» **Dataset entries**
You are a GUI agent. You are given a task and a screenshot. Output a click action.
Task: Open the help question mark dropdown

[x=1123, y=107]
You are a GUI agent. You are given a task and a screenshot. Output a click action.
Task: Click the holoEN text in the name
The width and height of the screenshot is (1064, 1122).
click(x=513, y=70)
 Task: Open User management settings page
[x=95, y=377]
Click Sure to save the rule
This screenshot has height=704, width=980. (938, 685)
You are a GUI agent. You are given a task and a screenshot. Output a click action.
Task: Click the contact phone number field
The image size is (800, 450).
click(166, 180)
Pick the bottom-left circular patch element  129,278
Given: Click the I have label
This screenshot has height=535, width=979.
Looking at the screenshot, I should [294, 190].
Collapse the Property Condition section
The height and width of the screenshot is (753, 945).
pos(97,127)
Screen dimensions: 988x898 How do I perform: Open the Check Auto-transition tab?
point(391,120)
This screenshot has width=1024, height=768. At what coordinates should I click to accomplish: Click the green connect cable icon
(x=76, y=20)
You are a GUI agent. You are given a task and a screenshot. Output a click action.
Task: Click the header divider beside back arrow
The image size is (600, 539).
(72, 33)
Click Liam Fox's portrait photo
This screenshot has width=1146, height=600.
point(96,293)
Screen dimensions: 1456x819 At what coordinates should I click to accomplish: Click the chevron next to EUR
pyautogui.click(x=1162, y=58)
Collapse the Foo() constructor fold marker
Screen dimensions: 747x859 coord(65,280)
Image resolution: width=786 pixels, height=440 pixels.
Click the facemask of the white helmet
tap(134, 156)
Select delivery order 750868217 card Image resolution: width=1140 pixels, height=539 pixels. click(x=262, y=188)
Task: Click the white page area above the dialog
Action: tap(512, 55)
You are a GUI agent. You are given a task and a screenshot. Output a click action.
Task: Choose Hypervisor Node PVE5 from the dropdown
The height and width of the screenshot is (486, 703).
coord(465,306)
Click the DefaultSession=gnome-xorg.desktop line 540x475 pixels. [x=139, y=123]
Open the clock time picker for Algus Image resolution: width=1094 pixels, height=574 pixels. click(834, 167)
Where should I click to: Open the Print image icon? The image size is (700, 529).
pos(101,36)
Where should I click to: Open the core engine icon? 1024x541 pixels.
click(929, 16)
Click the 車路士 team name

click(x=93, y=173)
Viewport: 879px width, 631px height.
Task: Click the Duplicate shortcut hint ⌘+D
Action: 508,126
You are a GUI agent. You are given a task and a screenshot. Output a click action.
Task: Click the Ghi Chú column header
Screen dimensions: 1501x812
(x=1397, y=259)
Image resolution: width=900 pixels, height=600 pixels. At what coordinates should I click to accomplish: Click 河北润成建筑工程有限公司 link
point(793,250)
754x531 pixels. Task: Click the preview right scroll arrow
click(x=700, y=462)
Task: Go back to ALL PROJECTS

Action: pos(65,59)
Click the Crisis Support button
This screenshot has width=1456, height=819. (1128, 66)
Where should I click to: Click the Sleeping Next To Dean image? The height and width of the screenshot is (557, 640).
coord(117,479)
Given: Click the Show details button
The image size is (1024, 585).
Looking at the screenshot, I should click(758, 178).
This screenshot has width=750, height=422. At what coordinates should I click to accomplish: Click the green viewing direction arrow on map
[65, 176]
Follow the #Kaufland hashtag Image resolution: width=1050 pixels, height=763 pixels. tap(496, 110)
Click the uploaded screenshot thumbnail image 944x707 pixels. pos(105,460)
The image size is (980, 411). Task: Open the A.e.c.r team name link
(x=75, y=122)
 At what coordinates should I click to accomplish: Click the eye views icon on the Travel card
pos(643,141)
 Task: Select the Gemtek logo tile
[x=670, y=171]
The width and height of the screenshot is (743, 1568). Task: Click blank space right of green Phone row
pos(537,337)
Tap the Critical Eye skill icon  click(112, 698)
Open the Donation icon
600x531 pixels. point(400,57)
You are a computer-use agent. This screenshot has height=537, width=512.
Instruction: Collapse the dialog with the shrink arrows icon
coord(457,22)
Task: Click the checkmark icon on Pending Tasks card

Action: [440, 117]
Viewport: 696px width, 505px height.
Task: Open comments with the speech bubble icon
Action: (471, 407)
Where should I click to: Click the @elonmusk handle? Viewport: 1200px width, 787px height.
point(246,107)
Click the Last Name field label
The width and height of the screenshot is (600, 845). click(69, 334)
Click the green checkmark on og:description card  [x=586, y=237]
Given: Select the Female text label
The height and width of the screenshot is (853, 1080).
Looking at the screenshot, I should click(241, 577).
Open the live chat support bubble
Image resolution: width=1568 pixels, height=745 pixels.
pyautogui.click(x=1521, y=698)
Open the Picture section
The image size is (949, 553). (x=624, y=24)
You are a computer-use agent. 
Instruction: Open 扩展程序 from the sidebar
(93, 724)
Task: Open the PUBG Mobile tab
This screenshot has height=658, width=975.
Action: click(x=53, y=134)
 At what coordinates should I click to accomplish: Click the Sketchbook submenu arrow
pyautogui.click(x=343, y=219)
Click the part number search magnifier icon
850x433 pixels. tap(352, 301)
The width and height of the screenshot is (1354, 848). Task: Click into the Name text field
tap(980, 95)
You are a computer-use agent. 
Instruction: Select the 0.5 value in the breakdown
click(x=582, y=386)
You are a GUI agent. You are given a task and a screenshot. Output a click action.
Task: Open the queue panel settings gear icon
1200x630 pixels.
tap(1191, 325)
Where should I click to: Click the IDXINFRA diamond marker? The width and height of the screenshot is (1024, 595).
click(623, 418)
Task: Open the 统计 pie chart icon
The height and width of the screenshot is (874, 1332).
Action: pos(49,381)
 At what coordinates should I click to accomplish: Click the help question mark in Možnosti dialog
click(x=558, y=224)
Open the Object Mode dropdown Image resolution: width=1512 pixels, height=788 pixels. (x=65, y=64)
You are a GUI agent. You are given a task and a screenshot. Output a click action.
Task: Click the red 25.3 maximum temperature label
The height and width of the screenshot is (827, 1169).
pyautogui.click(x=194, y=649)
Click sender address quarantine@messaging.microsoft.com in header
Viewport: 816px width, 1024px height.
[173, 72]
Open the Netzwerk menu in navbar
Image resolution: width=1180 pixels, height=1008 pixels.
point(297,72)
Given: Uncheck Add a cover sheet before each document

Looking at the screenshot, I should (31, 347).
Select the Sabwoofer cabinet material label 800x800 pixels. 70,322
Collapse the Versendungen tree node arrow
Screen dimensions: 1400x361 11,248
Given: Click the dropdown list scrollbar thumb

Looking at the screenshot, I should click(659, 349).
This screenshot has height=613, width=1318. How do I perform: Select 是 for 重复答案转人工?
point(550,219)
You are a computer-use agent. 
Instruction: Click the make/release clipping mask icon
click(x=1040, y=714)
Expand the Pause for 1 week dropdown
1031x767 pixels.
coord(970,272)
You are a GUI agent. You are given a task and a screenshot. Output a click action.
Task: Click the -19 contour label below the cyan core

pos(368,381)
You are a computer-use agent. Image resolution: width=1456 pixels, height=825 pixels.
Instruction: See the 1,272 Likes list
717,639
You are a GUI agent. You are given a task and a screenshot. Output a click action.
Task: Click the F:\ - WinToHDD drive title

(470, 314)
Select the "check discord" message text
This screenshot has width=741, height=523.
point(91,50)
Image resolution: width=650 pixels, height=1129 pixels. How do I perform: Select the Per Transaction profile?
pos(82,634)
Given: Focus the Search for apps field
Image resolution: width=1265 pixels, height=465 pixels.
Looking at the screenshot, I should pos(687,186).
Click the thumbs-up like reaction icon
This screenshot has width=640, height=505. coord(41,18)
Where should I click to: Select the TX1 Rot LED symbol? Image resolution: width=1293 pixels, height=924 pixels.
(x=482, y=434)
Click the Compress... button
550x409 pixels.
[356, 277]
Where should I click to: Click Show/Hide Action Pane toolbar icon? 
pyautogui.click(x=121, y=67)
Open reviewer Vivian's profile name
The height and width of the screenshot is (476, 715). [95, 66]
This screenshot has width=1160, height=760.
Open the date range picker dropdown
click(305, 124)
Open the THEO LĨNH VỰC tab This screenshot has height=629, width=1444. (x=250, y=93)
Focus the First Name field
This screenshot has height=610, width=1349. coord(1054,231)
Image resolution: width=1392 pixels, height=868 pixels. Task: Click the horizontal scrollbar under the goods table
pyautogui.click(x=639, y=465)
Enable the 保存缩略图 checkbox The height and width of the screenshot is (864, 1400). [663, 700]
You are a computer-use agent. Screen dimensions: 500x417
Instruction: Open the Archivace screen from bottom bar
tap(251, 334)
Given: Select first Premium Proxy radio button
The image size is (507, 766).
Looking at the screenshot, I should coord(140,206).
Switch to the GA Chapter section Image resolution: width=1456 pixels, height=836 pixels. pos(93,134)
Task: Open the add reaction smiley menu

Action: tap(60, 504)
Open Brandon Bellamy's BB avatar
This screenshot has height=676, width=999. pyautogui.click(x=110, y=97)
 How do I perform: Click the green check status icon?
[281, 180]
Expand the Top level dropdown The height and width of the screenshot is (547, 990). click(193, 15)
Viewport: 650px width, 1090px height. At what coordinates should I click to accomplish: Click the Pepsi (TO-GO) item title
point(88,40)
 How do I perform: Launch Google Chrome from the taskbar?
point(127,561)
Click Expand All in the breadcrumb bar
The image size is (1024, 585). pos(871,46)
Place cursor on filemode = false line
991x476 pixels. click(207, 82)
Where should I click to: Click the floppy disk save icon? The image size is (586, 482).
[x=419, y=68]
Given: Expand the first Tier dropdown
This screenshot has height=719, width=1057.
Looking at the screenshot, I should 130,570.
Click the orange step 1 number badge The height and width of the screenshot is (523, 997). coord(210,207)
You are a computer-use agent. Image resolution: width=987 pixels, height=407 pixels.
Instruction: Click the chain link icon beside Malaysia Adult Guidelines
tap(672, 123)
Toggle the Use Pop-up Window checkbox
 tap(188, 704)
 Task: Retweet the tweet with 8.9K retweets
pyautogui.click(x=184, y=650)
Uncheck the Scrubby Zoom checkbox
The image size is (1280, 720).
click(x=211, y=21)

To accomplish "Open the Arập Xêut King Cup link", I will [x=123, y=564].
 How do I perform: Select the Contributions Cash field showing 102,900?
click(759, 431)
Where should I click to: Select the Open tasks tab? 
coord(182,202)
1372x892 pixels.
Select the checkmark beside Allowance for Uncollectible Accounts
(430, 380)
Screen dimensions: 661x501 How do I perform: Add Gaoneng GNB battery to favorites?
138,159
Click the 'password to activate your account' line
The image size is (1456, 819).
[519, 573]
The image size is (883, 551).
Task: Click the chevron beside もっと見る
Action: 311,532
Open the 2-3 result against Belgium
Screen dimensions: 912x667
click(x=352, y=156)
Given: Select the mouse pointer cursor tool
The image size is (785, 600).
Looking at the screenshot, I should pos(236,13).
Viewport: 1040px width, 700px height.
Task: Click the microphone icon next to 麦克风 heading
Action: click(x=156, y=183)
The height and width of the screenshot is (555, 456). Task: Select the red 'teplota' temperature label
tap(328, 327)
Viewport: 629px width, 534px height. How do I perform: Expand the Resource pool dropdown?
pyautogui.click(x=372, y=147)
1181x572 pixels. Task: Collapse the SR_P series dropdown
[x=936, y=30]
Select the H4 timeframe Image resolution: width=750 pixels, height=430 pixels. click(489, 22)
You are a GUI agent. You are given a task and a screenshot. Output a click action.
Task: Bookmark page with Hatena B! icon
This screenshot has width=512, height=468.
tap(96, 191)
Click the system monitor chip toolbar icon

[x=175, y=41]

» **WHAT THE EXERCISE ASKS**
Exactly as they appear, write out the lines from the one containing "The height and width of the screenshot is (555, 456)." through the final line of the entries above, both included.

» **ANSWER SPACE**
The height and width of the screenshot is (555, 456). Task: Select the red 'teplota' temperature label
tap(328, 327)
Viewport: 629px width, 534px height. How do I perform: Expand the Resource pool dropdown?
pyautogui.click(x=372, y=147)
1181x572 pixels. Task: Collapse the SR_P series dropdown
[x=936, y=30]
Select the H4 timeframe Image resolution: width=750 pixels, height=430 pixels. click(489, 22)
You are a GUI agent. You are given a task and a screenshot. Output a click action.
Task: Bookmark page with Hatena B! icon
This screenshot has width=512, height=468.
tap(96, 191)
Click the system monitor chip toolbar icon

[x=175, y=41]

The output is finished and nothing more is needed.